Northland start-up companies could now get their hands on investments of up to $100,000 as an Angel Network is ready to spread an investment mantle across the region, with up to 20 high net worth investors poised to give wings to new business. Christine Allen looks at the Dragon's Den style divine intervention blossoming in the region

There is nothing supernatural about the investors that will consider the business pitches of two Northland companies next month - they just have the capital that start-ups need and are hungry for some tasty returns.
The New Zealand Angel Association is operating networks in Auckland, Tauranga, Wellington and Queenstown, connecting investors with early stage companies.
Through Ice Angels in Auckland, economic development group Northland Inc has so far engaged up to 20 investors in Northland.
Two Whangarei companies, and one from Auckland, will face the panel of Northland angels in October. The companies have IT-based pitches and have been working with Northland Inc to perfect their applications before meeting investors.
Their training has focused on due diligence, business opportunities and presentation skills.
Suse Reynolds, executive director of the New Zealand Angel Association, said individual angels invest between $5000 and $100,000 in any one deal.
They often have up to 20 deals on the go at any one time and accept that 50 per cent of deals will flop.
"Angel investing is such a powerful thing to do for a local economy.
She said some angels preferred to remain under the radar.
"But others are very happy to be ev-angel-ists for the cause."
Mostly, they are looking for a meaningful return. The association offer networks and also funds, which companies can apply for, with or without opportunities for mentoring and strategic influence.
Currently, angels must earn a net $200,000 per year for over two years or have access to assets worth $2 million or more.
Financial Markets Authority reforms would soon allow smaller investors to come on board, thus expanding angel networks for smaller deals.

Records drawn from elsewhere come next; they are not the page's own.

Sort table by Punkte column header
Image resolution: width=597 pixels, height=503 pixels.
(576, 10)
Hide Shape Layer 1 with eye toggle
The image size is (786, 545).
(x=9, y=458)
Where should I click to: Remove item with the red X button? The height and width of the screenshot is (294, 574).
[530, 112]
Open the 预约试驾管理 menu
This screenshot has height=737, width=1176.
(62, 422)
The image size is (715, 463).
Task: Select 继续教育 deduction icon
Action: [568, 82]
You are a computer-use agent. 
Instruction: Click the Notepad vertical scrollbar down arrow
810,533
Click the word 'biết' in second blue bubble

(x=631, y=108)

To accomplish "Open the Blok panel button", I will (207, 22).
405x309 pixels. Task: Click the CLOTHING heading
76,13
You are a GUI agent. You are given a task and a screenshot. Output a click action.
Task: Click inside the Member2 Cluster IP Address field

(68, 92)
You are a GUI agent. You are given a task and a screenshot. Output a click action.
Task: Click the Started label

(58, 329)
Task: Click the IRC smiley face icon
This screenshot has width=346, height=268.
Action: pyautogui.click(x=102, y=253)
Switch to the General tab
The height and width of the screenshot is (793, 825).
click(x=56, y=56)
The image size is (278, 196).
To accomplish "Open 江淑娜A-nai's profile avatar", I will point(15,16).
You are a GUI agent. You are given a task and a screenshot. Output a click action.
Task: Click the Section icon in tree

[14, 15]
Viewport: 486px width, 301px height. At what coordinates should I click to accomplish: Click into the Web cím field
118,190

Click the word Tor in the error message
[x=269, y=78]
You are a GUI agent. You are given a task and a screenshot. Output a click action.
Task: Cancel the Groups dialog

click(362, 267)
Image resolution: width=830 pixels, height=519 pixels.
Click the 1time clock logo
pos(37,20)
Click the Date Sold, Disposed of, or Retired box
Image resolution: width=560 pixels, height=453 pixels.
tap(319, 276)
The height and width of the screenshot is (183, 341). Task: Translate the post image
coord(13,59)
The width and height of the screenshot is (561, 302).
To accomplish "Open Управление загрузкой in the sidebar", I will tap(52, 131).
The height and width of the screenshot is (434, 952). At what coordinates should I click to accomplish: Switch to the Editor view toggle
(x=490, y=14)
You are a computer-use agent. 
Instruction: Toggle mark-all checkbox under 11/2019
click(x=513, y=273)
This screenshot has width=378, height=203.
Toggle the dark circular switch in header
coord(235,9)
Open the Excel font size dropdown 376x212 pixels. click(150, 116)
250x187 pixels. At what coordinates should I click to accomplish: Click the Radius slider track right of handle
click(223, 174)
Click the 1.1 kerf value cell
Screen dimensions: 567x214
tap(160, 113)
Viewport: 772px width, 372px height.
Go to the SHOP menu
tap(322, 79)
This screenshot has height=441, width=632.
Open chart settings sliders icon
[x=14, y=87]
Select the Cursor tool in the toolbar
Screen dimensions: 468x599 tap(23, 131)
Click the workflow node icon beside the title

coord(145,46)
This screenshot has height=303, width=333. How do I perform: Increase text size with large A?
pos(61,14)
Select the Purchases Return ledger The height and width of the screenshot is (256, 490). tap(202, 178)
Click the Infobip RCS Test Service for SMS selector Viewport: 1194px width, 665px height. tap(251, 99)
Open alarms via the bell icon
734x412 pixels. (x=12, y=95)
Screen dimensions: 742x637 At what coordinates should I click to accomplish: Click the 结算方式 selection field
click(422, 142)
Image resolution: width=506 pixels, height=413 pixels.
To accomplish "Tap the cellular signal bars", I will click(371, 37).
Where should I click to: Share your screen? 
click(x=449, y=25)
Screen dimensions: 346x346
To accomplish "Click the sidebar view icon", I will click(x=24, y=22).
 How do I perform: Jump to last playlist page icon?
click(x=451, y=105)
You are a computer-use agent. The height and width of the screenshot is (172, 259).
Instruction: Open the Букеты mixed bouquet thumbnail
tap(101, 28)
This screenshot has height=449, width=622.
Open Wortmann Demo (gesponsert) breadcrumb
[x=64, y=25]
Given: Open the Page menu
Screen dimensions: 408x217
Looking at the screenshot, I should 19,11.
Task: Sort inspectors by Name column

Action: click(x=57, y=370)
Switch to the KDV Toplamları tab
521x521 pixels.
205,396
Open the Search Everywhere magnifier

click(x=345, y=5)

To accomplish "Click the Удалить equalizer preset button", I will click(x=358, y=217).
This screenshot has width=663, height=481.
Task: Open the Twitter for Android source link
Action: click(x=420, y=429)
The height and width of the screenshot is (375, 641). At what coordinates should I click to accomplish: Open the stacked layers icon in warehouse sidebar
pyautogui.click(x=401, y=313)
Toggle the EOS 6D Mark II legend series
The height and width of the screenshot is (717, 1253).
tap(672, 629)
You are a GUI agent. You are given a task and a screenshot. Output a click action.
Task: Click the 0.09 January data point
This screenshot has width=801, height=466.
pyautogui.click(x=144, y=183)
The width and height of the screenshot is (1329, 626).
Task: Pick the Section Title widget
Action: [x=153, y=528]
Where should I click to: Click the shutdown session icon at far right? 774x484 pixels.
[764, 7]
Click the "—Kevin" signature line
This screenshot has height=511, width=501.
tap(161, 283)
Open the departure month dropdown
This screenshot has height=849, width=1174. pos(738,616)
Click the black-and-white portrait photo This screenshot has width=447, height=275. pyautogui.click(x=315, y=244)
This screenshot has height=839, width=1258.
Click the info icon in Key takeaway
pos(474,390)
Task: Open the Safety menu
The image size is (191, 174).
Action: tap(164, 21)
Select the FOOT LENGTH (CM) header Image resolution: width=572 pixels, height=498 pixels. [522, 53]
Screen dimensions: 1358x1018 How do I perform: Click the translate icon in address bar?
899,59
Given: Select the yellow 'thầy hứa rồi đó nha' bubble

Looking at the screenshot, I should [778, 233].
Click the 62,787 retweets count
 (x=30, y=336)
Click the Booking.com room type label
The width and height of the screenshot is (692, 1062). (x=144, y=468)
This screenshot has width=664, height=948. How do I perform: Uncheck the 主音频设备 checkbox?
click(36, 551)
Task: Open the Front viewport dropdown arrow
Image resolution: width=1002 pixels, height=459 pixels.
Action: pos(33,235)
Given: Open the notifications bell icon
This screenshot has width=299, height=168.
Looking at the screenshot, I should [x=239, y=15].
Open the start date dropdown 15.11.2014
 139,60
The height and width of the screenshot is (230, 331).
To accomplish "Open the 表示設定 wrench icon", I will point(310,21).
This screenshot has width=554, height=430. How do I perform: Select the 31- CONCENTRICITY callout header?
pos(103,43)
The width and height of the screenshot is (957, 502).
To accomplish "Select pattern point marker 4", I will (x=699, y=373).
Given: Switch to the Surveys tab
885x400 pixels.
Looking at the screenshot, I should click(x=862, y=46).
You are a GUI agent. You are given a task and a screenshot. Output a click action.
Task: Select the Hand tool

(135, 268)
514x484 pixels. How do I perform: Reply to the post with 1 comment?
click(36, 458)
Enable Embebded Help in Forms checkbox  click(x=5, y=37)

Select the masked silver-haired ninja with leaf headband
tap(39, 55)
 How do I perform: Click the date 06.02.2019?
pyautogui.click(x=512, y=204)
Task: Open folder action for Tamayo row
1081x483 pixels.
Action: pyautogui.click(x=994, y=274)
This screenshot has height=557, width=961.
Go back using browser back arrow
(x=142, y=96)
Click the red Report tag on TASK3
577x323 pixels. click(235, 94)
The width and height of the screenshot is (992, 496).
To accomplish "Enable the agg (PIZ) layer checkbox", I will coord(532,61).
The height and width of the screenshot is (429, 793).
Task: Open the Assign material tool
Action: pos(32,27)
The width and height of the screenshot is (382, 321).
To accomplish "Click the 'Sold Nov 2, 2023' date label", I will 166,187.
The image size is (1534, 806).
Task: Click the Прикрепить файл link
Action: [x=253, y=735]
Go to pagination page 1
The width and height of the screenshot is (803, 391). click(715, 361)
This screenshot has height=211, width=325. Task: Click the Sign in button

Technology is one of the network's preferred areas of investment. Networks are also accredited with the Seed Co-Investment Fund, allowing for potential for qualifying transactions to receive the matching Government funds.
Joseph Stuart, general manager of business growth at Northland Inc said as 25 per cent of New Zealand's top 50 rich listers had homes or holiday in the east coast of Northland, we have plenty of angels.
Mr Stuart said Northland offered an attractive lifestyle to business people, which was perhaps why we had so many potential investors here.
"Lots of wealthy New Zealanders come here on holidays, but have they been approached to become investors and mentors?
"Yes they are on holidays, but businesspeople love a good investment opportunity."